▸ Consignes
A. Répondez à ces questions d'après le texte sur la compétition de course :
(i) À combien de séances par semaine les entraînements sont-ils passés ?
(ii) Combien des coureurs sélectionnés ont accepté l'invitation à la compétition ?
(iii) À quels départs les jeunes se présentent-ils ?
B. Reproduisez le passage du texte sur la compétition de course compris entre « Même météo pour » et « printemps nordique détrempé. », inclusivement.
C. Relevez, s'il vous plaît, tous les jours de la semaine nommés dans le texte sur la compétition de course.

▸ Extrait du texte
○ ○ ○ ○ ○ ○ ○
Je me suis posée la question cet hiver après une conférence téléphonique avec les entraîneurs des autres écoles. J’ai réalisé que je ne faisais pas assez d’entraînements pour mes jeunes qui n’ont même pas de cours d’éducation physique cette année (faute de prof). Alors, nous sommes donc passés à 3 séances par semaine : notre lundi après l’école, une visite au centre de conditionnement physique du village le mercredi et puis un « entraînement express » le vendredi midi. On a couru. J’ai couru avec les jeunes, mais pas beaucoup. Je suis du genre cheerleader plus qu’autre chose. Je ne les ai pas fait courir dehors non plus. Personnellement, je n’aime pas ça courir dehors quand il fait trop froid, coureuse de tapis roulant que je suis! Dans quoi je les ai embarqués?

Le jeudi 14 mai, nous nous sommes présentés à l’aéroport du village. Des 6 coureurs que j’ai sélectionnés, seulement 4 ont accepté l’invitation pour aller à la compétition qui avait lieu à Kangiqsualujjuaq (aussi appelé Geroge River), sur la côte Est de la baie d’Ungava. Tour de manège gratuit : les vents sont forts, le petit avion est turbulent au point où 3 équipes d’autres villages n’ont pu être ramassées par notre vol nolisé.

Même météo pour les deux jours de compétition. Des vents forts, des nuages bas, des alternances de pluie figée et de neige mouillée. Je n’ai pas préparé mes jeunes à courir dans de telles conditions. Qu’à cela ne tienne, ils se présentent aux départs du 1km et du 3km et courent aussi aisément que si nous avions été dans le couloir de notre école. Ils sont athlétiques. Ils connaissent l’évènement qui a lieu annuellement. Ils sont préparés mentalement pour affronter le printemps nordique détrempé.

Eux savaient ce dans quoi ils se sont embarqués!
○ ○ ○ ○ ○ ○ ○
Données extraites d'une collection:
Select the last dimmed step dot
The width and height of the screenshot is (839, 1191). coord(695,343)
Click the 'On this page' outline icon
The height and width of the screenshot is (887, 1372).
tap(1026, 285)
○ ○ ○ ○ ○ ○ ○
▸ Réponses finales
A.
(i) 3 séances par semaine.
(ii) 4 coureurs sur les 6 sélectionnés.
(iii) Aux départs du 1 km et du 3 km.

B.
Même météo pour les deux jours de compétition. Des vents forts, des nuages bas, des alternances de pluie figée et de neige mouillée. Je n’ai pas préparé mes jeunes à courir dans de telles conditions. Qu’à cela ne tienne, ils se présentent aux départs du 1km et du 3km et courent aussi aisément que si nous avions été dans le couloir de notre école. Ils sont athlétiques. Ils connaissent l’évènement qui a lieu annuellement. Ils sont préparés mentalement pour affronter le printemps nordique détrempé.

C. lundi, mercredi, vendredi, jeudi